Pixel coordinate grounding data
Start of Block

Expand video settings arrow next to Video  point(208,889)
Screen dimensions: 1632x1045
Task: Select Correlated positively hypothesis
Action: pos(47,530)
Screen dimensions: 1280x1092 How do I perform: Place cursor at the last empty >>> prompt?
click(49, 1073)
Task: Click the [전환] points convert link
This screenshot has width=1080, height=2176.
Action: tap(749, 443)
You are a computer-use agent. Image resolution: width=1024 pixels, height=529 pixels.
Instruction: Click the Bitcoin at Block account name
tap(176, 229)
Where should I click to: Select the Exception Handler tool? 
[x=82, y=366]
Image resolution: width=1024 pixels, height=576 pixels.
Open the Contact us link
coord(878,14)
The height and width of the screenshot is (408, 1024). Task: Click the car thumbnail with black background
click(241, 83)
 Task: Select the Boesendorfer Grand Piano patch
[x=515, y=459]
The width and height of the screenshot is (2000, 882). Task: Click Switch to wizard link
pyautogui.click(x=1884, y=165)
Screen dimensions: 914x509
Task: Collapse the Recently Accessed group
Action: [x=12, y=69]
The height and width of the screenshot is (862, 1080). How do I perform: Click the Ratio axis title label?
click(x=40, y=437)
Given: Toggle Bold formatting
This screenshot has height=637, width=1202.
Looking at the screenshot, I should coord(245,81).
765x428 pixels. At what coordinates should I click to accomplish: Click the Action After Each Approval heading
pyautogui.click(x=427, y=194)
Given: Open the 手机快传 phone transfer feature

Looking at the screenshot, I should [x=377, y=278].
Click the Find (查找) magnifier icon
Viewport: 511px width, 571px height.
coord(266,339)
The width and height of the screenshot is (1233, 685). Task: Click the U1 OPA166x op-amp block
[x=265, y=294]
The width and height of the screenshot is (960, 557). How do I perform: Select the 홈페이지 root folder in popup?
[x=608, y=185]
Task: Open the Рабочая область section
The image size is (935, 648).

End of Block

- REQUIRED WORK: Each record above has to be printed again, word for word.

- RESPONSE TO THIS EXERCISE:
Expand video settings arrow next to Video  point(208,889)
Screen dimensions: 1632x1045
Task: Select Correlated positively hypothesis
Action: pos(47,530)
Screen dimensions: 1280x1092 How do I perform: Place cursor at the last empty >>> prompt?
click(49, 1073)
Task: Click the [전환] points convert link
This screenshot has width=1080, height=2176.
Action: tap(749, 443)
You are a computer-use agent. Image resolution: width=1024 pixels, height=529 pixels.
Instruction: Click the Bitcoin at Block account name
tap(176, 229)
Where should I click to: Select the Exception Handler tool? 
[x=82, y=366]
Image resolution: width=1024 pixels, height=576 pixels.
Open the Contact us link
coord(878,14)
The height and width of the screenshot is (408, 1024). Task: Click the car thumbnail with black background
click(241, 83)
 Task: Select the Boesendorfer Grand Piano patch
[x=515, y=459]
The width and height of the screenshot is (2000, 882). Task: Click Switch to wizard link
pyautogui.click(x=1884, y=165)
Screen dimensions: 914x509
Task: Collapse the Recently Accessed group
Action: [x=12, y=69]
The height and width of the screenshot is (862, 1080). How do I perform: Click the Ratio axis title label?
click(x=40, y=437)
Given: Toggle Bold formatting
This screenshot has height=637, width=1202.
Looking at the screenshot, I should coord(245,81).
765x428 pixels. At what coordinates should I click to accomplish: Click the Action After Each Approval heading
pyautogui.click(x=427, y=194)
Given: Open the 手机快传 phone transfer feature

Looking at the screenshot, I should [x=377, y=278].
Click the Find (查找) magnifier icon
Viewport: 511px width, 571px height.
coord(266,339)
The width and height of the screenshot is (1233, 685). Task: Click the U1 OPA166x op-amp block
[x=265, y=294]
The width and height of the screenshot is (960, 557). How do I perform: Select the 홈페이지 root folder in popup?
[x=608, y=185]
Task: Open the Рабочая область section
The image size is (935, 648).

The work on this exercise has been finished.